Interop, Security Key to Broader IoT Deployment, Silicon Labs Conference Told
IoT's potential won’t be realized without universal interoperability, seamless operation, an easy development process and strong security, said Silicon Labs General Manager-IoT Matt Johnson, keynoting the second day of the company’s first “Works With” developer conference, held Wednesday and Thursday. “If we don’t get the trust and security right, this is not going to happen.” “We saw this need in the industry,” Johnson told us, detailing the company’s reasons for holding the virtual conference that drew 5,500 attendees. The chipmaker sees its role as pivotal to the advancement of the IoT.
Silicon Labs supports “tens of thousands” of customers across thousands of apps, it has shipped 4 billion products and supports over 100 wireless protocols: “We’re right in the middle of this,” Johnson said. “It would be hypocritical and counterintuitive to not encourage attendees from other companies, especially when you’re saying, ‘Let’s get everything to work with everything.”
The IoT is “at the beginnings,” said Jamie Siminoff, CEO of Amazon's Ring. Though the IoT numbers billions of devices, Siminoff envisions hundreds of billions, but “we’re still looking in a very linear way how to integrate things.” Privacy is fundamental to the next stage because IoT's about “trust,” said Siminoff: “We’re putting products into people’s homes, their lives, their cars, their daily systems.”
Today, “we either connect to the home or a hub,” said Siminoff, describing a physical product with security credentials, Wi-Fi, or a cellular network. IoT products can’t roam and are “stuck in the home,” he said. Though cellular has roaming, it’s a metered cost requiring billing, it’s power hungry because of distance to towers, and chips are fairly expensive. Amazon's Sidewalk takes the best of protocols such as Zigbee and Z-Wave -- and cellular -- and “smooshes them together,” giving connectivity to IoT devices in a “cellular-like way" running off "the cost basis of the home.”
Amazon’s first foray into Sidewalk is Ring Fetch, designed to connect to a pet’s collar.

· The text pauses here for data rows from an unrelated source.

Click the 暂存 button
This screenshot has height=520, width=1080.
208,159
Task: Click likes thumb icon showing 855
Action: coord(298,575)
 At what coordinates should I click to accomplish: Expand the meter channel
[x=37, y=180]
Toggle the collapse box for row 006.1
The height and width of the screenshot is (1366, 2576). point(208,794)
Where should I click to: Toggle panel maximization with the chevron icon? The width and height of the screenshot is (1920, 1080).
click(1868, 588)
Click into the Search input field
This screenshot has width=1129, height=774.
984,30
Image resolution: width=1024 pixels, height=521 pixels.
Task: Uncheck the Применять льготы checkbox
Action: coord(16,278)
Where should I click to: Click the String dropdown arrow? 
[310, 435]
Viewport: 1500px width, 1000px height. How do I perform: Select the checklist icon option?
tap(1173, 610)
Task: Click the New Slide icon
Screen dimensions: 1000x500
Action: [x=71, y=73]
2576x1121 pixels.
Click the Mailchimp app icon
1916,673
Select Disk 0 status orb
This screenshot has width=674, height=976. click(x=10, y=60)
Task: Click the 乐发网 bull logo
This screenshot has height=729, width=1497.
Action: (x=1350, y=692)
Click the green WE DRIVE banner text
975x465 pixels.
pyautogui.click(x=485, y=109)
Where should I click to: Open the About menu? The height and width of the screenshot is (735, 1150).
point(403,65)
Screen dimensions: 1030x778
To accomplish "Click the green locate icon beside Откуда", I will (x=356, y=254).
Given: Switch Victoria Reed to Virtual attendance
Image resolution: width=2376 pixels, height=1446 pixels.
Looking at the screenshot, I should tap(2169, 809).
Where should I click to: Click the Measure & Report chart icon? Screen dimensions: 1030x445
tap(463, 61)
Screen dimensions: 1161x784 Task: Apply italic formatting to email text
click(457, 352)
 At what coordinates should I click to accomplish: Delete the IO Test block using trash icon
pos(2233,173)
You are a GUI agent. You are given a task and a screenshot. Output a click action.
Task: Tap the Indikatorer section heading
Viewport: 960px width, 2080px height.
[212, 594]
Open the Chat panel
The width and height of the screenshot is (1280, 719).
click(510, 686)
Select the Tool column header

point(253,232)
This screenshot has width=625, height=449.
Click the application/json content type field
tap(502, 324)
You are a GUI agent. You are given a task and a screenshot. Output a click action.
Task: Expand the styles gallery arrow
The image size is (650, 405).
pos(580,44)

The device will allow pet owners to track their dog within a geofence and get alerts when the pet leaves the yard. Fetch is a reference design for Sidewalk, showing the flexibility of the standard, said Siminoff. “Roaming is important for a dog getting out of the house,” he said: “It’s about meshing connectivity.” When a Sidewalk device powers up, it immediately connects, he said.
Siminoff said Amazon isn’t trying to compete with protocols. Silicon Labs' Johnson said if Sidewalk is successful, “people don’t have to think about connectivity: Connectivity is just going to happen.” To succeed, Sidewalk needs to interoperate with other protocols, he said.
Siminoff likened Sidewalk to a utility: “We don’t talk about how we’re going to get electric to our product when it gets to a house,” said Siminoff, because it's a given an electrical outlet will be there. Ubiquitous IoT connectivity could remove that element from the product design process. His dream: “That someone is listening and saying, ‘Wow, that unlocked a new idea of something I can do that benefits society.'”
IoT Conference Notebook
Silicon Labs used the conference to introduce developers to the BGM220S system-in-package (SiP) module in its Bluetooth portfolio, launched at CES. The Bluetooth 5.2 modules -- optimized for power efficiency, cost, size and turnkey simplicity -- are designed for device makers needing “the smallest form factor, pre-certified Bluetooth Low Energy with little to no RF design or engineering required.” PC board modules offer many SiP module benefits at a lower cost, it said. The company’s silicon and module technologies support multi-protocol connectivity for gateways, hubs and smart lighting, it said.
The Simplicity Studio 5 software suite simplifies development of wireless SoCs, modules and microcontrollers, said the company. It gives device developers access, security configuration and code portability across IoT SoCs and modules, “significantly reducing development time.” The suite delivers to IoT developers performance, power, size, multi-protocol coexistence, and security, said IoT GM Johnson. The free development platform is said to help developers create multi-protocol products with OpenThread and Bluetooth Dynamic Multiprotocol technologies “without having to know every implementation detail."
Wi-Fi 6 is becoming a “major influence” in IoT that Silicon Labs is supporting along with other technologies, said Johnson. Tuya announced at the event it’s using Silicon Lab’s Wi-Fi 6, starting with a door lock reference design, he said. The next-generation Wi-Fi technology was the impetus behind the company’s purchase of Redpine Signals’ connectivity business this year (see 2003120012). Johnson touted power consumption and “always-on” Wi-Fi as differentiators made possible by Silicon Image-Redpine collaboration. “Think about the ability to have always-on Wi-Fi that operates two to three years on a battery,” he said: “It’s something that couldn’t be done before." Wi-Fi 6 brings to the IoT the ability to support "hundreds of nodes without affecting network performance,” Johnson told us. “It allows prioritization and management across all the devices with their unique and different needs, and it supports doing this with lower power, which is something Wi-Fi has not been traditionally good at.”